Votre envoi, à la date du 27 avril, m’est arrivé fort endommagé ; l’enveloppe avait été déchirée en plusieurs places, et quelques mots de votre écriture se trouvaient à découvert. La seconde enveloppe (à l’adresse de Mme C.[2]) avait été arrachée sur les bords, et l’on pouvait apercevoir de son contenu, à savoir deux autres lettres et une feuille d’impression.
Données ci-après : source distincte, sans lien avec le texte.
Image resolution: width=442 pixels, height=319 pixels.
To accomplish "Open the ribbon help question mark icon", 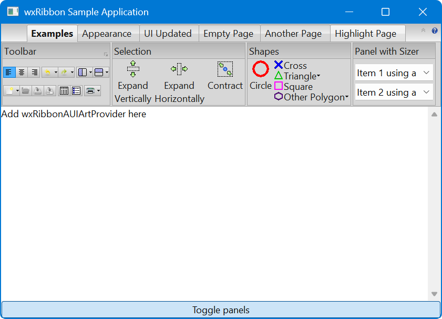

Est-ce la douane qui a ouvert le paquet pour y surprendre quelque dentelle ? Mais cette hypothèse me paraissant un peu niaise, il faut donc reporter l’indiscrétion sur le compte des sauveurs de la société. Or, si vous avez, Monsieur, quelque chose d’important à me transmettre, le moyen suivant serait, je crois, le plus sûr : je connais à Londres une famille de bons marchands, auxquels vous pourriez, de Jersey même, adresser vos lettres. Ils décachetteraient cette première enveloppe (à leur nom), puis couvriraient la seconde (au mien) d’une autre qui porterait ainsi leur écriture anglaise et le timbre de Londres. Les envois de Mme C. suivraient par mon intermédiaire le même chemin.

Le second paquet, du mois de mai (voie du Havre), m’est arrivé intact.

Cependant vous me permettez, Monsieur, de vous remercier pour tous vos remerciements et de n’en accepter aucun. L’homme qui, dans ma vie restreinte, a tenu la plus large place, et la meilleure, peut bien attendre de moi quelque service, puisque vous appelez cela des services !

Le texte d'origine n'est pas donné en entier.